As a former public school administrator, I must agree with the premise of this documentary.
How do American students spend their high school years? A documentary video released in December entitled Two Million Minutes presents a comparative glimpse into high school education in three countries: the United States, India, and China. Unfortunately, this country does not fare well in the comparison. Produced by an American venture-capitalist and filmmaker who is familiar with the “products” of all three educational systems, the film follows two public school students each from Carmel, Indiana, and their counterparts in Bangalore, India and Shanghai, China. Having interacted with individuals from all three systems, he found that the individuals in other countries were not only well versed in a variety of subjects, but could carry on conversations about literature and the arts. He was appalled to discover that the Asian students were at least three years ahead of his own teenage daughters, who attended a private American school.
The title comes from the calculation of four high school years—roughly two million minutes. The American students represent the top strata of their class, with A- or A grades, yet their attitudes towards education appear cavalier at best. They admit that aren’t working particularly hard; and they view their education as only one small facet of their lives, apart from their extra-curricular activities, their part-time jobs, and their social lives. One American girl anticipates college as a time to “join a sorority, do some partying and tailgating, and have fun.” Another student admits that he might just have to put some effort into his work when he begins college.
The Indian and Chinese students, in contrast, take their high school education very seriously, especially those preparing for careers in engineering and medicine. They allocate more time to academics and less to social pursuits and sports. One Indian student maintains that the American student’s life, “Seems like a dream, with relatively little work.”
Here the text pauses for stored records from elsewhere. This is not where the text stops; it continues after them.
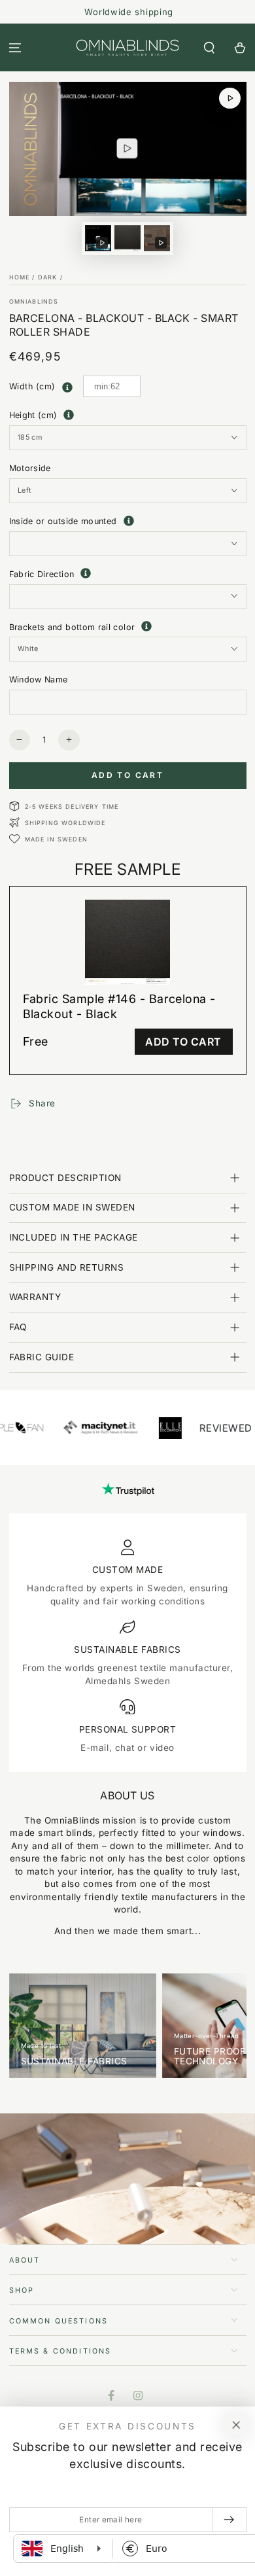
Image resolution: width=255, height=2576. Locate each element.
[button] (209, 47)
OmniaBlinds (34, 301)
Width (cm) (32, 386)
One criticism of the documentary is that it provides an unfair comparison. After all, education through age sixteen is compulsory in the US, virtually everyone attends high school. However, high school in the other two countries is already selective and reaches roughly half of the children. Yet the message is clear: The US education system is broken and does not allow for global competition. This country ranks 24 of 29 countries in math achievement.
The film faults the US community and parental expectations. Many parents emphasize athletic accomplishments over academic achievement. They are not involved with their children’s education, and they do not provide effective role models. By their behavior, Americans appear unperturbed that they are not contributing effectively to the global economy. This film provides a dire warning. If American students are to succeed on a “flat earth,” they must be challenged.